Temperature-Dependent Models for Soil Water Retention Curve and Effective Stress of Unsaturated Soils
Vahedifard, F., Thota, S. K., Cao, T. D., & Ghazanfari, E. (2019). Temperature-Dependent Models for Soil Water Retention Curve and Effective Stress of Unsaturated Soils. Engineering Mechanics Institute Conference. Caltech, CA.
Many near-surface geotechnical and geoenvironmental applications involve elevated temperatures, which can affect the mechanical behavior of unsaturated soils. There has been an increasing interest toward fundamental and applied research to study the behavior of unsaturated soils under elevated temperatures. However, major gaps remain in the development of unified models that can properly represent temperature dependency of unsaturated soils behavior. The soil water retention curve (SWRC) and effective stress are critical factors controlling the strength and stiffness of unsaturated soils. This study presents closed form models for representing temperature-dependent SWRC and effective stress of unsaturated soils. A temperature-dependent SWRC model is developed, which accounts for thermal effects on the adsorbed and capillary water, two main water retention mechanisms in unsaturated soils. The capillary water formulations include the effects of temperature on surface tension, contact angle and enthalpy of immersion per unit area.
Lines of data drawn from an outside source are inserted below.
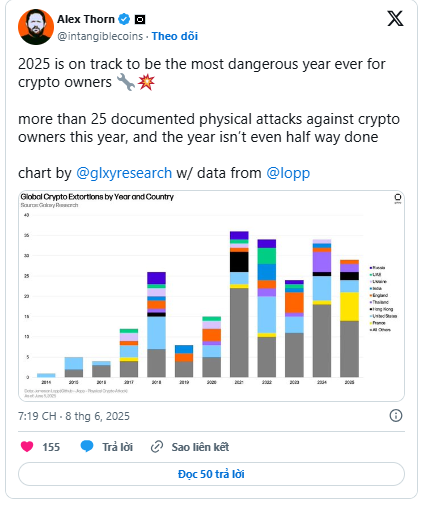432x512 pixels.
Task: Click the yellow France segment of 2025 bar
Action: [349, 307]
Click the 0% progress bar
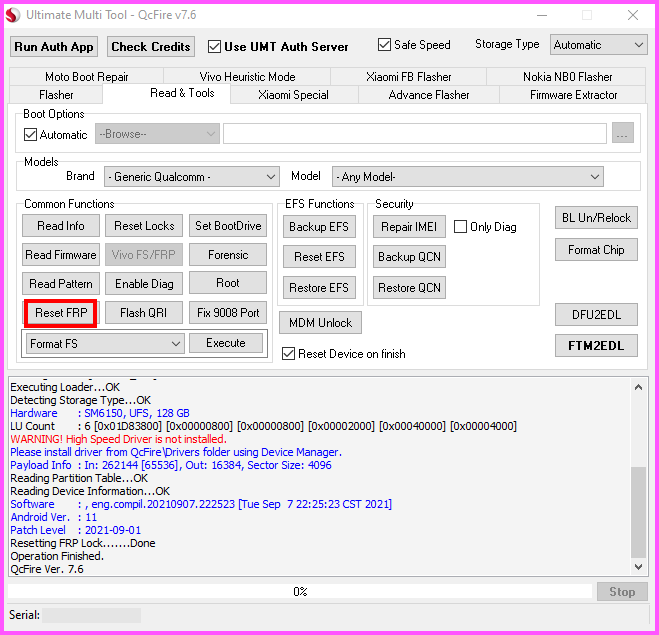 click(x=300, y=592)
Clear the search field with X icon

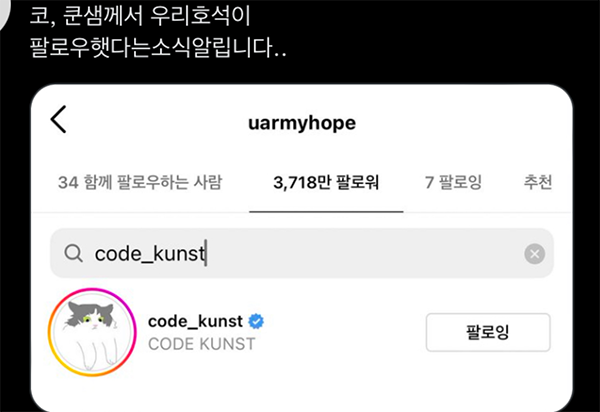535,254
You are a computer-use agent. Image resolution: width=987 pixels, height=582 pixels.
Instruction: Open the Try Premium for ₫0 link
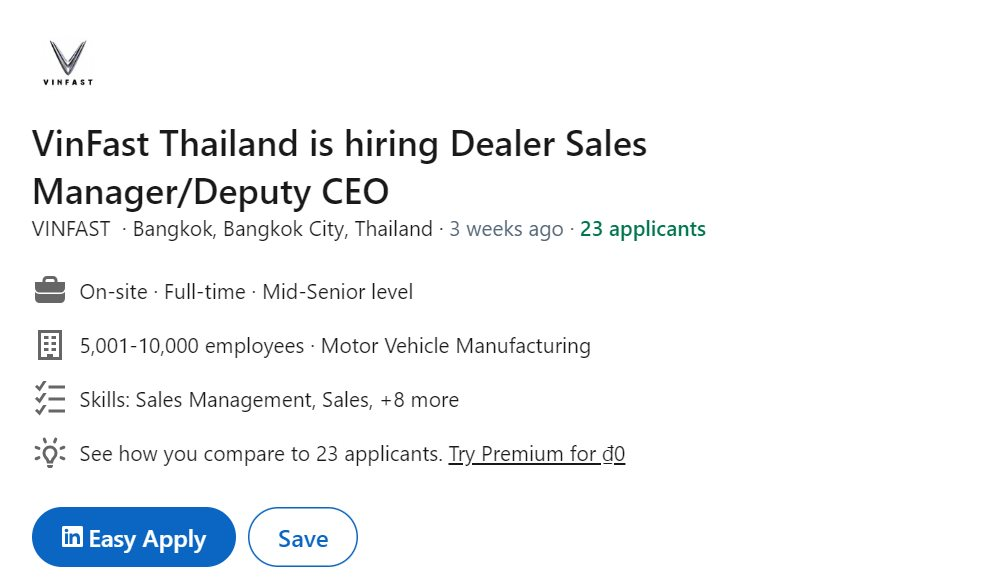pyautogui.click(x=536, y=454)
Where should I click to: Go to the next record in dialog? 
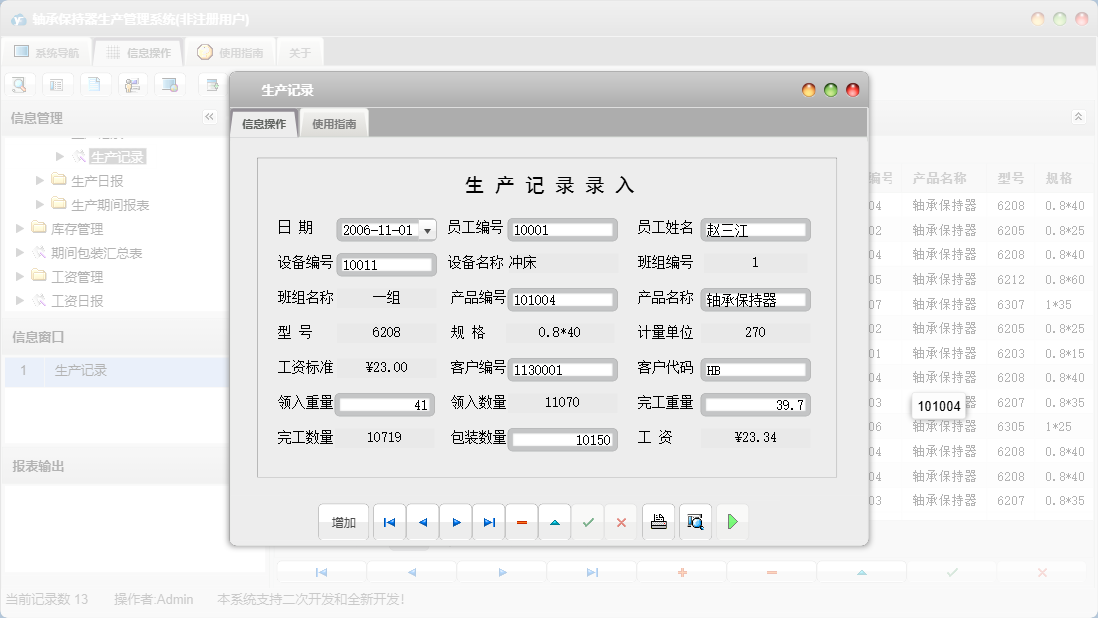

The temperature-dependent functions of the SWRC and moist air pressure are then incorporated into a suction stress-based representation of effective stress originally developed using volume averaging. The validity of the models is examined by comparing predicted values against experimental data reported in the literature for various soils ranging from clay to sand. The models can be readily incorporated in numerical and analytical methods, leading to more accurate modeling of unsaturated soils subjected to elevated temperatures.